I dread this question. I’ve tried to answer it several ways.
“I have a chronic illness, so I can’t work.”
“I just stay at home.”
I’m already a little awkward socially, but that question throws me every time. The truth is, I feel that I am somehow worth less than others because I do not hold a job.
Raising children is as demanding as any job.
I’m not going to deny that. I’ve had traditional jobs in the past that were FAR easier than staying home with the kids. It still doesn’t change the fact that the question people ask directly after learning your name is, “What do you do”. This question didn’t bother me until I couldn’t “do” anymore. Then I had to realize that my sense of self and my self worth was wrapped up in the answer to that question.
But it was worse than that.
I realized my relationship with God was also wrapped up in that question. When I could no longer read my Bible daily due to brain fog that wouldn’t let me comprehend the words, when I didn’t have the energy to stand and worship, when prayer consisted of only the tears slipping down my face…then I had to question what kind of relationship with God I even had.
I had a transactional one. That was how I was taught to approach my relationship with God. If I wanted to be close with God I must: Read the Bible daily, pray daily, go to church thrice weekly, and worship God with all my heart, soul, mind, and strength. Or as the song I was taught put it:
Neglect your bible
Refuse to pray (repeat x3)
and you’ll SHRINK…Shrink…shrink.
I’m not saying doing those things daily is bad or wrong. What I AM saying is that the transactional idea is wrong. I could tell you that if you want to have a close relationship with someone, you should call them every morning and talk for ten minutes, read some of their biography every night, and go over for dinner every Wednesday and Sunday. And that might work.

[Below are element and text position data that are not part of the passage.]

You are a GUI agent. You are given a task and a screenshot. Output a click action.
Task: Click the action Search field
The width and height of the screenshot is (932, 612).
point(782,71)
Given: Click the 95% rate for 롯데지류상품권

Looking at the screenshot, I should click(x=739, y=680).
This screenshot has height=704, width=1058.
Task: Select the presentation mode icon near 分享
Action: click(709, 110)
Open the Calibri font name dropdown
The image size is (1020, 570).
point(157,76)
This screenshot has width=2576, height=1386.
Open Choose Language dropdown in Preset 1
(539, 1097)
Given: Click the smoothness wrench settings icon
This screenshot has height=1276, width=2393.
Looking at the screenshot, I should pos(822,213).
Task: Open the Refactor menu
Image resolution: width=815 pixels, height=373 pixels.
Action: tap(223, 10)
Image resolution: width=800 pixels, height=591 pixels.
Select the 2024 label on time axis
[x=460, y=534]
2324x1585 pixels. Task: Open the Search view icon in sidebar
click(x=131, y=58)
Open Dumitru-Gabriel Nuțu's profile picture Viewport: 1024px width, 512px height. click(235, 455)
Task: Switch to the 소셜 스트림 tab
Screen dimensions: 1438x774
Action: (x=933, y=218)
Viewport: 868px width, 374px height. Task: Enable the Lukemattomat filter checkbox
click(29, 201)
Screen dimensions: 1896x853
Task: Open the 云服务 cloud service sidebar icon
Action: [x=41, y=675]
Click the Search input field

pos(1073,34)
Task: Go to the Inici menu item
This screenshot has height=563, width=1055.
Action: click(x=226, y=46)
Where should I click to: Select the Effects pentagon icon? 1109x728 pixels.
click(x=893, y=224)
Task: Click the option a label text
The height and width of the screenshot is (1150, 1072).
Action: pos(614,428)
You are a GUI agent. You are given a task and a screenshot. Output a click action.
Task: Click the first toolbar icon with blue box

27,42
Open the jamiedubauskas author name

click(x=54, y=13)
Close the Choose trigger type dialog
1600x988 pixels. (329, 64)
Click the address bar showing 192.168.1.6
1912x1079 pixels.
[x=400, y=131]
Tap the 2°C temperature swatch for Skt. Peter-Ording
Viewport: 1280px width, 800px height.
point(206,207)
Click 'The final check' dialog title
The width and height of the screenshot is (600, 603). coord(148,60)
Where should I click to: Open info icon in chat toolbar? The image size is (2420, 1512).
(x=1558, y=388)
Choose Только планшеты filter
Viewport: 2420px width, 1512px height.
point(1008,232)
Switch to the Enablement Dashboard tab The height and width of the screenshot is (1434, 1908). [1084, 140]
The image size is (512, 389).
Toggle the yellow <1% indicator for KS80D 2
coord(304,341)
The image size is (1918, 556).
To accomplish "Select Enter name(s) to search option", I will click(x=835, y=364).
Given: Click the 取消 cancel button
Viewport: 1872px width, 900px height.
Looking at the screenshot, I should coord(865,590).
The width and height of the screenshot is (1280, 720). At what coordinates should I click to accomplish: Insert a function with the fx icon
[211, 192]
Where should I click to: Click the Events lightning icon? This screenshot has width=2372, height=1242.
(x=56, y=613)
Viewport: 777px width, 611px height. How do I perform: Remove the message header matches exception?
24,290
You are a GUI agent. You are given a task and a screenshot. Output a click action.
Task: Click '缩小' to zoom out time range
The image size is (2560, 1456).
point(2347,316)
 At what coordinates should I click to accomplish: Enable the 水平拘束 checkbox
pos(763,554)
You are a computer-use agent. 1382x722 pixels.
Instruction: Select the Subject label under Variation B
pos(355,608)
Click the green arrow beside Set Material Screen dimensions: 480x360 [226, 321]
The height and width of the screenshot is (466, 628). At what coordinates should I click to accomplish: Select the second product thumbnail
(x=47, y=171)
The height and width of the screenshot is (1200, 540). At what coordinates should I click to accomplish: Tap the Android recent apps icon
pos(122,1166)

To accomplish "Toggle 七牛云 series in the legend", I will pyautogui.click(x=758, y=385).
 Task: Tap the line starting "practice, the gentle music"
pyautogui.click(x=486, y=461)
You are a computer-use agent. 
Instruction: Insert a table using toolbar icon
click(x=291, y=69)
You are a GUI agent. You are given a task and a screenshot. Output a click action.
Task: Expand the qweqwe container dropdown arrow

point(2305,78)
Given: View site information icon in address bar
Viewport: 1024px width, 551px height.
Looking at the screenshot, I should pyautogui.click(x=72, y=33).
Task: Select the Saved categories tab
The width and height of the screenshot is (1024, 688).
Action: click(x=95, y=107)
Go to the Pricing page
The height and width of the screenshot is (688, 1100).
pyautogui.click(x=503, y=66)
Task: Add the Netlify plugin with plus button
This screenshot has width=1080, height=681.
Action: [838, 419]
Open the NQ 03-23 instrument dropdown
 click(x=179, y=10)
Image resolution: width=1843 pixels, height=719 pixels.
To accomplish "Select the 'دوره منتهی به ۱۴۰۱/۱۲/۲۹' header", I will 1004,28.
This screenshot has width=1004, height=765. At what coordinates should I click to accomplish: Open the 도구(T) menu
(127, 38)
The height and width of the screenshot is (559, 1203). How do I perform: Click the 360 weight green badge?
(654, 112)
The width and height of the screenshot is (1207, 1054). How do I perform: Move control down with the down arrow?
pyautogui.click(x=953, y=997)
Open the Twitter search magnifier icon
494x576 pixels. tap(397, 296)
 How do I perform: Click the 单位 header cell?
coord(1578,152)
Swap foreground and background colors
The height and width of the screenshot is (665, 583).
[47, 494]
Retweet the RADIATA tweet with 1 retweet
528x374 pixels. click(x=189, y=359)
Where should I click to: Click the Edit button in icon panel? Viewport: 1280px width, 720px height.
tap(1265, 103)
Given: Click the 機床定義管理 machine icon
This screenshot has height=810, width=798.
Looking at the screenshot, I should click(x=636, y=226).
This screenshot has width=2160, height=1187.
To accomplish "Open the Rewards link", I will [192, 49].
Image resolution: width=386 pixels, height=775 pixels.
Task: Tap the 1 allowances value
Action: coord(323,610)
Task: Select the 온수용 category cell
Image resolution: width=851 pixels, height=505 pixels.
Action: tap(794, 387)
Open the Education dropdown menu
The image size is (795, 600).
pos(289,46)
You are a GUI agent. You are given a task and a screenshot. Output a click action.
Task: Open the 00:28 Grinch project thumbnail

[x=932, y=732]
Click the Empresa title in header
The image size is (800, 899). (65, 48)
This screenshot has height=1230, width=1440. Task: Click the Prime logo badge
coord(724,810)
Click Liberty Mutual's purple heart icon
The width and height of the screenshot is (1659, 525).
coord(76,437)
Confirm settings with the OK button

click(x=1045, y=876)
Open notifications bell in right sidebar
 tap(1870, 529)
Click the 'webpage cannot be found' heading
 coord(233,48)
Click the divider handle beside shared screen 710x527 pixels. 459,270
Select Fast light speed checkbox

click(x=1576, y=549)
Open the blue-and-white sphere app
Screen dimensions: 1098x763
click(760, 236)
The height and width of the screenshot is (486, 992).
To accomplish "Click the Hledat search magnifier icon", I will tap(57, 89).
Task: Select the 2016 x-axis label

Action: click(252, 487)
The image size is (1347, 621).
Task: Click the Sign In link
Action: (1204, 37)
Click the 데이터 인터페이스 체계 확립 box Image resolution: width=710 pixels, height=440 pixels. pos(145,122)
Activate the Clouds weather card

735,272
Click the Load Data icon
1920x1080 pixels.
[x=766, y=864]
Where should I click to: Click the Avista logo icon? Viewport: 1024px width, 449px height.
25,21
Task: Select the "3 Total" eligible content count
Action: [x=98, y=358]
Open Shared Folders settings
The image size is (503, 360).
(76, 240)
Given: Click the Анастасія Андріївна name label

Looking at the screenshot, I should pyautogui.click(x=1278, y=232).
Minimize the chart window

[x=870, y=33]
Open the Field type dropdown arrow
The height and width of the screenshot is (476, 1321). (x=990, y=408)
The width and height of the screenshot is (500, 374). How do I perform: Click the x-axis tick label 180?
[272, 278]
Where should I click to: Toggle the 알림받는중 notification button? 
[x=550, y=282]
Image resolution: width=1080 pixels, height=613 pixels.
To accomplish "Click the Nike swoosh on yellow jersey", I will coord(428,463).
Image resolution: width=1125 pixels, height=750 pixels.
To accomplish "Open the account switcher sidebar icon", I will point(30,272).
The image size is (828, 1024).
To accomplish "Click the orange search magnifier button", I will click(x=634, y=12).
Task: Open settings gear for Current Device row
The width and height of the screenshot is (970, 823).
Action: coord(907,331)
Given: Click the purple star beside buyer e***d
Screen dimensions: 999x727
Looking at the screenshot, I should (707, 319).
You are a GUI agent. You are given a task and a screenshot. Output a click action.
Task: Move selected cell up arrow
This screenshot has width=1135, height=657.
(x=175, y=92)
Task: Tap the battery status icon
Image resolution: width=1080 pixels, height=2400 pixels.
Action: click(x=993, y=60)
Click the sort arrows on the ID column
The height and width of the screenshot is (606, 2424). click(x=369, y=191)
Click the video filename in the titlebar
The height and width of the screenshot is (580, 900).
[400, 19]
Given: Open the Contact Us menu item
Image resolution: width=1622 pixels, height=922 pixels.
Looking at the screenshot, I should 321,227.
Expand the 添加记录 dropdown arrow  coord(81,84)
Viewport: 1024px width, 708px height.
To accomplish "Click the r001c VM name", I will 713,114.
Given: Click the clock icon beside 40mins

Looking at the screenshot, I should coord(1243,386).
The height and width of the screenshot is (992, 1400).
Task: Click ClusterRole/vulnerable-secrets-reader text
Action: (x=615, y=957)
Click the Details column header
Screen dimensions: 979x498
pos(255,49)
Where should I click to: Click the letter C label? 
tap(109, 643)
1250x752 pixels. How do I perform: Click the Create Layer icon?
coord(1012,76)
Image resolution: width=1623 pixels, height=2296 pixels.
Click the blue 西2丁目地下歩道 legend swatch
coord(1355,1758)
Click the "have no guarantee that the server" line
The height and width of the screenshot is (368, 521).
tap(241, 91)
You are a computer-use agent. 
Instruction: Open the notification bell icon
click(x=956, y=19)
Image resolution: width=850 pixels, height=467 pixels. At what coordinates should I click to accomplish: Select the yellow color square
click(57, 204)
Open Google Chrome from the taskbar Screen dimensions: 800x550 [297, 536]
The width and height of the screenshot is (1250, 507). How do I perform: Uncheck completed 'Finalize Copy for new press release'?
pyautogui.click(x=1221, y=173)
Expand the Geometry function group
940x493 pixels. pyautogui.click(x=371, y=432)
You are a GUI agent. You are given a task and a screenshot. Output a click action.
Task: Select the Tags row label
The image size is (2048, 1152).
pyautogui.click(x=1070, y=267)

However, that is not the only way to have a relationship with someone, and that “formula” might not work at all for some people.
Society has told me that in order to be a good wife, one must cook, clean, and take care of the kids. OR one must go to work and help with the household.
These are our cultural ideas of a Good Wife. I can only do the first partially and the second not at all. I was devastated that I couldn’t live up to, not only the culture’s standards, but my own. The thing is, my husband doesn’t care. Actually, that’s not entirely true. The truth is, my husband is over the moon about me. I can’t DO anything, but that doesn’t change his love for me because our relationship isn’t transactional. It’s not about what I do for him or what he does for me. It’s about laughing on our pillows when the lights go out. It’s about facing battles arm in arm, and it’s about crying in each other’s arms when we lose a few. It’s about him and me, together.
And that’s what my relationship with God is like now. It’s not transactional, so I don’t worry if I’ve held up my end of the transaction. I come to God with nothing, and that’s okay.